- Drugs
- Faith
I hit my knees in a jail cell after years of the revolving door of the corrections system. I prayed to a God I had been told about, although I didn’t know if he existed or knew who I was. If he was there, why would he want to help a guy like me? I prayed anyway, and I said, “God, please give me help or bring me home. I can’t do this anymore.” That was the last time I prayed without faith, as that’s the day God taught me we have the power to move mountains, when we have the simple mustard seed of faith.
Before that day I didn’t want to wake up anymore. I isolated myself from the real world that had haunted me for so long. I would think of ways to end my life like taking enough heroin or benzos. This was my day-to-day life for nearly two years, but it all changed, when I just couldn’t do it anymore. I finally made the decision that I was either going to get better, or I was going to die.
I was given the gift of treatment. I was taught not just about drugs and alcohol and treatment. I was taught about life and about how real, raw emotions are a normal part of everyone’s story. They taught me that each day is a gift, no matter what happens and no matter how it happens. Even if the day ends with me feeling sad, it’s okay to feel exactly how I am feeling. I had been raised to believe that happiness was the only real and “good” emotion, and I spent most of my late teens and early adult life chasing happiness at the bottom of a bottle, in a pile of powder and from a balloon of dope. What I began to slowly realize was that happiness was relative. It is a state of mind. When you become honest, open minded and willing to look at each moment of life as a gift of a moment to learn and grow beyond the present, you have tapped into the proverbial fountain of youth. You have gained insight into a world that revolves around the eye of its beholder.

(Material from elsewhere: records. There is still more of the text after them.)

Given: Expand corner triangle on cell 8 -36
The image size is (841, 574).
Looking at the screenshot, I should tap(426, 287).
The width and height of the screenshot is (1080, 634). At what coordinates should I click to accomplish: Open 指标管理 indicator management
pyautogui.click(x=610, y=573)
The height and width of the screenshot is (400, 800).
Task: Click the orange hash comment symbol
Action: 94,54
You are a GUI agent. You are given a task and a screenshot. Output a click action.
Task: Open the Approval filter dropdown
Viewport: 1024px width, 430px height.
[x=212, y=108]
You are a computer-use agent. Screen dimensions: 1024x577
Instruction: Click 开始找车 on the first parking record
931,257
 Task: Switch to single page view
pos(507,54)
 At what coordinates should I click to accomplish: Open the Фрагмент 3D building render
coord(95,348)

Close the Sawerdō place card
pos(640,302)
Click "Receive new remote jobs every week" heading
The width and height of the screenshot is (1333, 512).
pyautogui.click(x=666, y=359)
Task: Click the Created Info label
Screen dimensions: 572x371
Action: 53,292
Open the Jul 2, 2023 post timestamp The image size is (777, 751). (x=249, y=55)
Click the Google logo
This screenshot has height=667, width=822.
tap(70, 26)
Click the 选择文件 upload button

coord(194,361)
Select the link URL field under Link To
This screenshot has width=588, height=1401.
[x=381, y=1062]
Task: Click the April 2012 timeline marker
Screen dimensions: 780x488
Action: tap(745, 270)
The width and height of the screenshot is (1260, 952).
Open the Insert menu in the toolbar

No matter how far gone you feel and no matter how alone you may be, know that life can and will continue to go on. It can get better, and it will get better, if you wish it to. I was raised in a humble and loving home and still made the decision to take fate into my own hands. By the age of 20 I had been charged with 26 felonies and was on my way to prison. By 22 I had picked up 2 more felony charges on felony probation and did not go to prison. A year later I was sent to drug court, where I ran and continued to use and still did not go to prison. Today I am sober for over four years, I own my own business and I have a beautiful child and a wife who loves me unconditionally. Anything is possible, when you take the cotton out of your ears, put it in your mouth and listen. When you realize the world does not revolve around you and that there is a God, life will change. Let go. Let God. Let live.
I now have a sense of peace knowing that at the end of the day I don’t have to be a perfect human being to be completely perfect to my creator. Life is beautiful and allows me to gain experience and learn each and every day. People are beautiful. Love for my fellow man has helped me understand how service truly can add so much to the soul. I know, because I haven’t picked up today or for the past four years of my life. No matter what problem or equation life throws at me today a positive solution or outcome is possible. When I don’t put drugs or alcohol in my system, I know one thing. Anything is possible. When I put chemicals in my body, there’s only one outcome: I have an allergic reaction and break out in handcuffs. I think I will take my chances on another day of sobriety.
God is good. You are worthy of love. Anything is possible.